---- Provided records
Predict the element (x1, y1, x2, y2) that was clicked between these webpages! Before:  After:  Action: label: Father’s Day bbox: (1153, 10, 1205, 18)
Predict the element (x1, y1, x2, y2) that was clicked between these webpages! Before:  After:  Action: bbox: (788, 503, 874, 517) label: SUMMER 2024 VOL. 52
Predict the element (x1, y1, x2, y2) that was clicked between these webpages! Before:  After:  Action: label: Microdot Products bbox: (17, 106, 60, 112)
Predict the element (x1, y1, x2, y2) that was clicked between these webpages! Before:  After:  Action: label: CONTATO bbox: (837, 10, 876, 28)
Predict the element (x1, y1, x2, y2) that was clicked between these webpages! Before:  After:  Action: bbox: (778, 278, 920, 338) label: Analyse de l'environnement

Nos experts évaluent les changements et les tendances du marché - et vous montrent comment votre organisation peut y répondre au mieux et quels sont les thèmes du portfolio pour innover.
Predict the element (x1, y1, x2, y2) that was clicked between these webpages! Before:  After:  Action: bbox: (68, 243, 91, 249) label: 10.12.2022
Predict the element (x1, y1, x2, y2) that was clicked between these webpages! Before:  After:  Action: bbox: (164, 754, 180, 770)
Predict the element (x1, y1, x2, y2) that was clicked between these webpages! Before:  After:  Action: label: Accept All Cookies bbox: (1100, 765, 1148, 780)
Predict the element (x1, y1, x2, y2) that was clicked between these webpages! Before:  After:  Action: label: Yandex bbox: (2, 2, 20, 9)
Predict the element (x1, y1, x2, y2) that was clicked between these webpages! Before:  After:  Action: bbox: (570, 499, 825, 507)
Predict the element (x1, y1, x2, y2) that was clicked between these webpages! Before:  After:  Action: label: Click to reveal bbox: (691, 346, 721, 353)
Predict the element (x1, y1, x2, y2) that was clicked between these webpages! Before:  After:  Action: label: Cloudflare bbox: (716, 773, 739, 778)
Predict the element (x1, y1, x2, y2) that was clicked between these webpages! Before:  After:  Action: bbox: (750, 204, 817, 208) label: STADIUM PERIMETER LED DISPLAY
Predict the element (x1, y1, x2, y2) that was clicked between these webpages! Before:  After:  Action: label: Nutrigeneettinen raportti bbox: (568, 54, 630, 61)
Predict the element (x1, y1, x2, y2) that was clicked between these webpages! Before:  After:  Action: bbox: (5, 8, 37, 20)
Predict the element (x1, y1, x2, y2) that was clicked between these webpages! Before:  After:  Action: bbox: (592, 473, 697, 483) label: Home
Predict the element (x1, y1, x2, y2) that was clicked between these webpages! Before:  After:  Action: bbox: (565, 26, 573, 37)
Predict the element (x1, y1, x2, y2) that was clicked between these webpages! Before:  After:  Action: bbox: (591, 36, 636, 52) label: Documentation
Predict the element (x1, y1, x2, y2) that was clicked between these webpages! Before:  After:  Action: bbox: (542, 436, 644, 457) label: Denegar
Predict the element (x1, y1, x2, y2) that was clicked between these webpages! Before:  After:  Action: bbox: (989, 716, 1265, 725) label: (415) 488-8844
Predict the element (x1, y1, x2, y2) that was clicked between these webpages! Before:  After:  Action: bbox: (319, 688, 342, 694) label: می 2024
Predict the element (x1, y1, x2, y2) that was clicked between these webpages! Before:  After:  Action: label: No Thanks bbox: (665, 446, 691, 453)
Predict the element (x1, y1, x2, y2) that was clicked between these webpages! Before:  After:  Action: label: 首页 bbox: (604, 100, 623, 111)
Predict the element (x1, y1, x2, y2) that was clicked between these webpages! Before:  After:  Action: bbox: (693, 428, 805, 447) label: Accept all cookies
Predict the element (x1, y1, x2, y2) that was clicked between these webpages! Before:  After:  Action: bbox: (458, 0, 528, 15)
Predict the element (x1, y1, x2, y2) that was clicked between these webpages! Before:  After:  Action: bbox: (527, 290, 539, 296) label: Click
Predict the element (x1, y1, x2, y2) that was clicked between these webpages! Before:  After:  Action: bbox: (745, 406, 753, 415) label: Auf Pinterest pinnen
--------
• _What is needed_:
Rewrite the records between the line holding "106, 60, 112)" and the line holding "249) label: 10.12.2022", inclusive, replacing "webpages" with "web pages" and leaving everything else unchanged.

• _Result of this exercise_:
Predict the element (x1, y1, x2, y2) that was clicked between these web pages! Before:  After:  Action: label: Microdot Products bbox: (17, 106, 60, 112)
Predict the element (x1, y1, x2, y2) that was clicked between these web pages! Before:  After:  Action: label: CONTATO bbox: (837, 10, 876, 28)
Predict the element (x1, y1, x2, y2) that was clicked between these web pages! Before:  After:  Action: bbox: (778, 278, 920, 338) label: Analyse de l'environnement

Nos experts évaluent les changements et les tendances du marché - et vous montrent comment votre organisation peut y répondre au mieux et quels sont les thèmes du portfolio pour innover.
Predict the element (x1, y1, x2, y2) that was clicked between these web pages! Before:  After:  Action: bbox: (68, 243, 91, 249) label: 10.12.2022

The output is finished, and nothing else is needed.